Insulin-like growth factor (IGF) system has been demonstrated to play important roles in the biology of adrenocortical cells by the results of various genome-wide screening studies [28]. However, it is true that specific agents inhibiting this IGF-related pathway are promising but not available for clinical practice at this juncture. Mammalian target of rapamycin (mTOR) inhibitor, which has been used in the treatment of NET, breast cancer, and clear cell type renal cell carcinoma, was reported to be administered to the advanced stages of adrenocortical carcinoma patients despite little clinical improvement [29]. In addition, De Martino et al. very recently evaluated the expression of mTOR as well as S6K1 and 4 EBP1, both of which are important downstream factors in the mTOR pathway, in adrenocortical carcinoma patients and reported that subsets of the patients did demonstrate the activation of mTOR pathways in carcinoma cells, which could lead to the potential efficacy of mTOR inhibitor [30]. However, the major limitation of this research is that the identification of S6K1 and 4EBP1, even in phosphorylated forms, does by no means serve as an established surrogate marker of mTOR inhibitor efficacy in any human malignancy, although immunohistochemical overexpression of pmTOR, pS6K1, and p4EBP1 does suggest the presence of mTOR activation in the cells.
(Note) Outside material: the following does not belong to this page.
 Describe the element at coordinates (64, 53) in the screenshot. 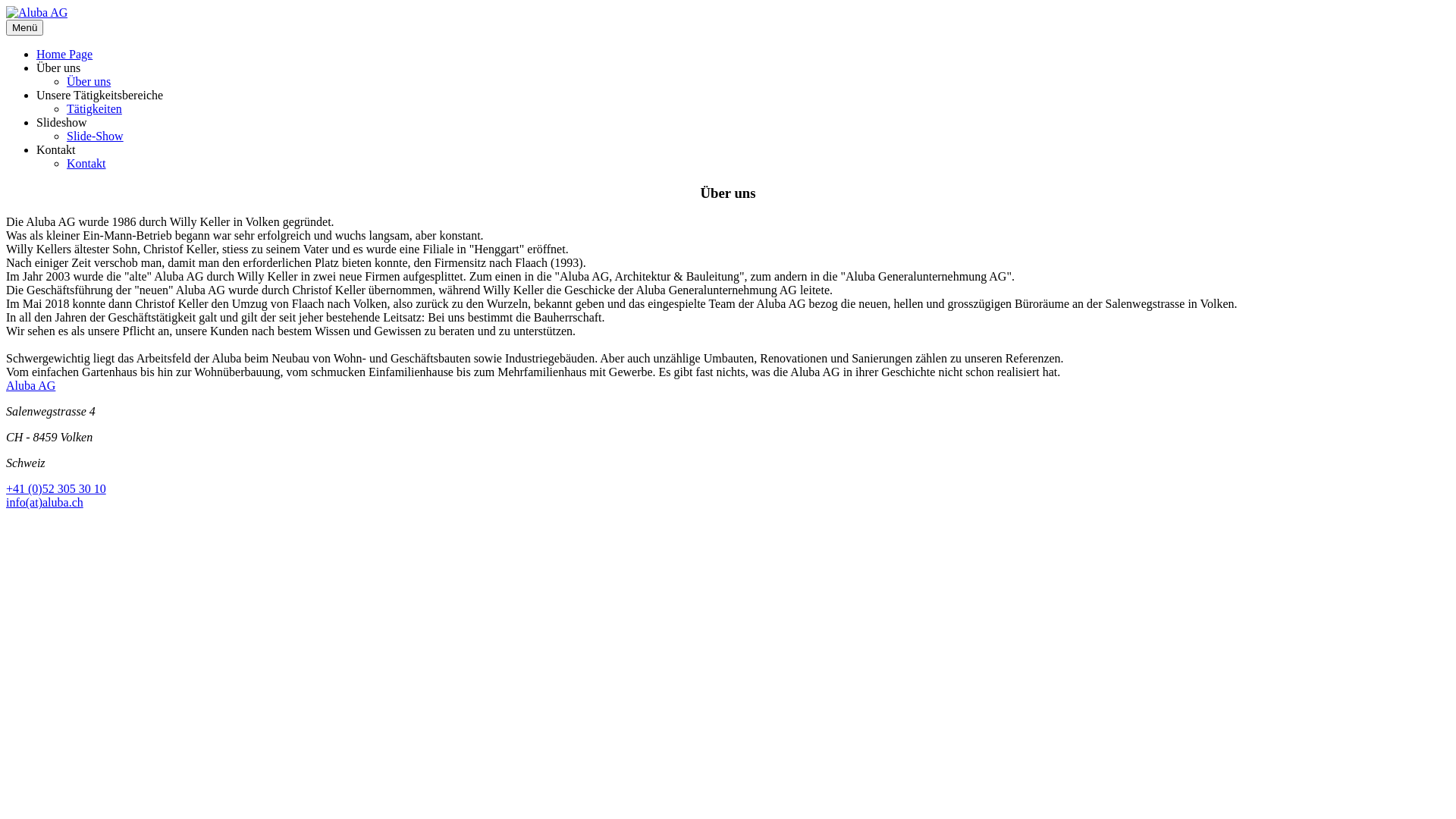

Therefore, it is important for pathologists to inform clinicians of this, but to indicate that this testing is still at the stage of research or academic exercise if they ask for immunohistochemical evaluation of mTOR pathway-related factors in surgical pathology specimens of adrenocortical carcinoma.

Conclusion

Unless new therapeutic agents are being administered in a clinical trial, the current roles of surgical pathologists in providing information to help with decisions on the medical therapy of patients with adrenocortical carcinoma patients are as follows: (1) accurate pathology diagnosis of adrenocortical carcinoma, (2) determination of adrenocortical origin if applicable, (3) providing the relevant findings for the accurate determination of TNM stages, and (4) evaluation of Ki67 labeling index. However, one should follow the development of novel target-specific therapeutic agents for patients with adrenocortical carcinoma with companion diagnostic means of identifying their surrogate markers.